The injustice does not stop at the type of rewards and evaluations distributed.  Amazon’s company culture, with its shared values of “performance that can be measured and an ability to defy limits…” (Kantor & Streitfeldaug, 2015, para. 23) is difficult to be considered reasonable and fair.  Amazonians experience surprise changes in their required output regularly.  Their hourly quotas can increase by hundreds of units without any warning. Not only can the quotas change, but the rate at which their staff is required to work is subject to also.  Amazon is always monitoring the speed at which their packers and sorters operate, and they are known for shaving down the amount of time expected to complete such tasks, with no detailed explanation provided.  This leaves the employees with a constant fear of not performing which would lead to write ups and eventual termination of employment.  This informational injustice can be restored by having managers provide detailed and explicit information.  Employees should also be allowed to present their opinions to decision makers without fear or flat out inaction.  This brings about procedural justice.  “Employees also perceive that procedures are fairer when decision makers follow several rules, including...using accurate information, considering the groups or people that their decisions affect, acting ethically, and remaining open to appeals or correction” (Robbins & Judge, 2019, p.236).  

Amazon’s organizational culture has allowed these injustices to occur and persist.  Jeff Bezos’s organizational values have been ritualialized and passed on even in the language used by executives and warehouse management.  “Research suggests that violation of justice norms is gendered” (Robbins & Judge, 2019, p.239), and perhaps it is for this reason that Mr.

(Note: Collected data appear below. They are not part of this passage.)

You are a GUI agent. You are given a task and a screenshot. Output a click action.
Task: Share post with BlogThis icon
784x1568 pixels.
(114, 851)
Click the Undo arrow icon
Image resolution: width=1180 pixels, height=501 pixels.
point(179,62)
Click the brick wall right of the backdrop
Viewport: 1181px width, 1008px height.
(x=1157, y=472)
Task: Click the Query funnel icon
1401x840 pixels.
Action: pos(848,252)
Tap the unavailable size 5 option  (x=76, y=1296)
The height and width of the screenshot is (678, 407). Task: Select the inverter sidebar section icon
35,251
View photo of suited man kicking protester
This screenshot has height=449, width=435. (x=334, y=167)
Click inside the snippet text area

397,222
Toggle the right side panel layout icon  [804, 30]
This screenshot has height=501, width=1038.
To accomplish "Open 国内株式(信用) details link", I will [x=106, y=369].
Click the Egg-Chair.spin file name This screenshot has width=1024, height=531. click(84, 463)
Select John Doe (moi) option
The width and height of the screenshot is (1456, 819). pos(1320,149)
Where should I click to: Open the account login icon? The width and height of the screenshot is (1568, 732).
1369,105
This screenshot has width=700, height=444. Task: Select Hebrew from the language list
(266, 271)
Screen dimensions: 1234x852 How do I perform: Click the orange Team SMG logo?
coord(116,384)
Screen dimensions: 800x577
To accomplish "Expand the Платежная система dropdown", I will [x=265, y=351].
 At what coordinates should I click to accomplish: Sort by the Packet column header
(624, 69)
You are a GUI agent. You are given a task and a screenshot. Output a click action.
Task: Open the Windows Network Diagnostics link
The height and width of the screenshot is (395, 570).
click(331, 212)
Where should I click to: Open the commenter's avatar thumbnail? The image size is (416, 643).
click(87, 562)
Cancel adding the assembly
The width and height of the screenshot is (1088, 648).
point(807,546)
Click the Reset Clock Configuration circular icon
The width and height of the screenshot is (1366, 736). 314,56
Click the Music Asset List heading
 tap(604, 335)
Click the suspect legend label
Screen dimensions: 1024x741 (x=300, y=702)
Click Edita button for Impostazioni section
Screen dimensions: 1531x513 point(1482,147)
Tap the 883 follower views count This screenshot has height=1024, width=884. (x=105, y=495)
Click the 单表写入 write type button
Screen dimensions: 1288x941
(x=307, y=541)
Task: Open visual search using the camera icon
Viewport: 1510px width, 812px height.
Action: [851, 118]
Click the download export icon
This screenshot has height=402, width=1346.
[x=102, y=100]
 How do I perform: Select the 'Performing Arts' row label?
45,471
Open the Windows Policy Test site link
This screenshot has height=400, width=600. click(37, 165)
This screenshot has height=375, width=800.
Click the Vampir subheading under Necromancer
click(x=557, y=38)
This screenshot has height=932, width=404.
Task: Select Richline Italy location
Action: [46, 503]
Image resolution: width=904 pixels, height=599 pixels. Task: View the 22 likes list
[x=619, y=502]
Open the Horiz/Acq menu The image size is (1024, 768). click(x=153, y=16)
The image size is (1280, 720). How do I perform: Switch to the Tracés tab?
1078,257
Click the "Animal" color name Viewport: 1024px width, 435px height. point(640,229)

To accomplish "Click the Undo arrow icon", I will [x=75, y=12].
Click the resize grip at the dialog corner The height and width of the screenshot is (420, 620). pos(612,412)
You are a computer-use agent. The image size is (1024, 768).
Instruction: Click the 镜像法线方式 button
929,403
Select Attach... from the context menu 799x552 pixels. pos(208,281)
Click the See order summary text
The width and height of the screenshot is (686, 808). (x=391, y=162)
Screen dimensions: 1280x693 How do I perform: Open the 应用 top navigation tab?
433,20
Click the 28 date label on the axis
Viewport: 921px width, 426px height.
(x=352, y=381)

Bezos’s and his leadership team, which are all men, are excused to treat their employees this way and show little concern.  Amazon will do great service to itself to redress this since its current “competition-and-elimination system” (Kantor & Streitfeldaug, 2015, para.79) is not sustainable in the long run.  A cultural shift to include the care of the employee as well as the customer will lead to higher task performance, more helpful citizenship behavior, and more loyalty to the company.  It will help Amazon to continue to outperform its competitors for more years to come.

Workplace behaviors

Employees at Amazon have been directly affected by the forced culture that Amazon has created to support their “cult of the customer” motto the company lives by. Amazon promises their customers same day shipping and prices most other retail companies cannot compete with. They achieve this through many different ways that put extreme stress and pressure on employees to perform at their best 100% of the time. Amazon expects employees to operate at their maximum level of effort when they work. Instead, it would be better to optimize their typical performance, then they can work at their maximum potential when it is required.